В либерально-демократической системе по определению не может быть монополии на генерирование и трансляцию образов и смыслов. Плюрализм подразумевает, что каждый человек имеет право на самостоятельное производство образов и смыслов, что, вообще говоря, значительно затрудняет социальную интеграцию. «У меня своя правда — у тебя своя». В результате такое общество зачастую функционирует как агломерация социальных сетей, внутри которых циркулируют собственные смыслы и образы. Это мы и называем постмодернизмом: множественность нарративов, ни один из которых не имеет права на превосходство. Следствием этого стало, однако, то, что процесс формирования доверия между этими сетями, интегрированными разными нарративами, оказывается значительно затрудненным, т.к. доверие требует наличия некоего существенного сходства картин мира. И уж тем более, никакое доверие не может сформироваться, если политическими элитами беспрестанно осуществляется манипуляция разными дискурсами и нарративами, зачастую взаимоисключающими. Внутренняя и внешняя политика ближневосточных лидеров последнего десятилетия нам это ярко демонстрировала. Ряд примеров и их последствия четко видны и на постсоветском пространстве. Кстати сказать, именно следствием частой смены элит и их политических ориентаций, а также оторванности от социальных ожиданий общества стало формирование на Сицилии в XIX в. мафии как альтернативной государству формы социальной интеграции [4]. «Мафиозные» принципы организации наблюдаются и во многих современных «несостоявшихся государствах».

---

- ЦЕЛЬ ЗАДАНИЯ -
Повторите дословно и полностью текстовый фрагмент о плюрализме нарративов и доверии в обществе. Данные, приведённые далее, для выполнения задания не требуются.

---

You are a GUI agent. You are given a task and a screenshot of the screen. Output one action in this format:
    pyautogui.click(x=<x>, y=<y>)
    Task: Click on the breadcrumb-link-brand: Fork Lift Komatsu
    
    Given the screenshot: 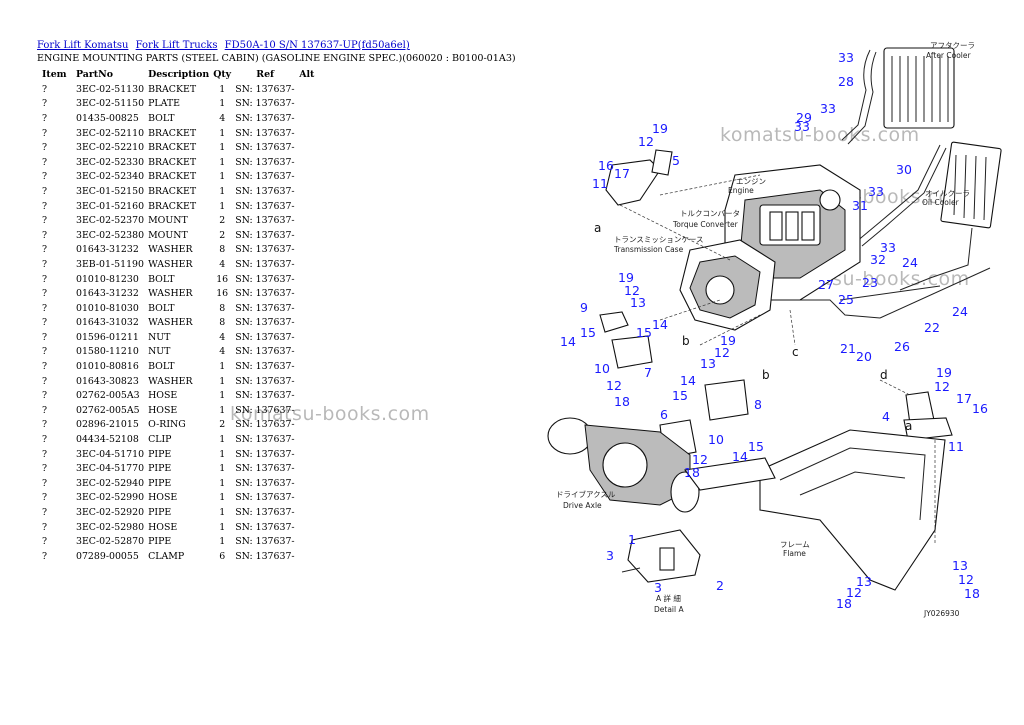 What is the action you would take?
    pyautogui.click(x=82, y=46)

---

- РЕЗУЛЬТАТ ВЫПОЛНЕНИЯ -
В либерально-демократической системе по определению не может быть монополии на генерирование и трансляцию образов и смыслов. Плюрализм подразумевает, что каждый человек имеет право на самостоятельное производство образов и смыслов, что, вообще говоря, значительно затрудняет социальную интеграцию. «У меня своя правда — у тебя своя». В результате такое общество зачастую функционирует как агломерация социальных сетей, внутри которых циркулируют собственные смыслы и образы. Это мы и называем постмодернизмом: множественность нарративов, ни один из которых не имеет права на превосходство. Следствием этого стало, однако, то, что процесс формирования доверия между этими сетями, интегрированными разными нарративами, оказывается значительно затрудненным, т.к. доверие требует наличия некоего существенного сходства картин мира. И уж тем более, никакое доверие не может сформироваться, если политическими элитами беспрестанно осуществляется манипуляция разными дискурсами и нарративами, зачастую взаимоисключающими. Внутренняя и внешняя политика ближневосточных лидеров последнего десятилетия нам это ярко демонстрировала. Ряд примеров и их последствия четко видны и на постсоветском пространстве. Кстати сказать, именно следствием частой смены элит и их политических ориентаций, а также оторванности от социальных ожиданий общества стало формирование на Сицилии в XIX в. мафии как альтернативной государству формы социальной интеграции [4]. «Мафиозные» принципы организации наблюдаются и во многих современных «несостоявшихся государствах».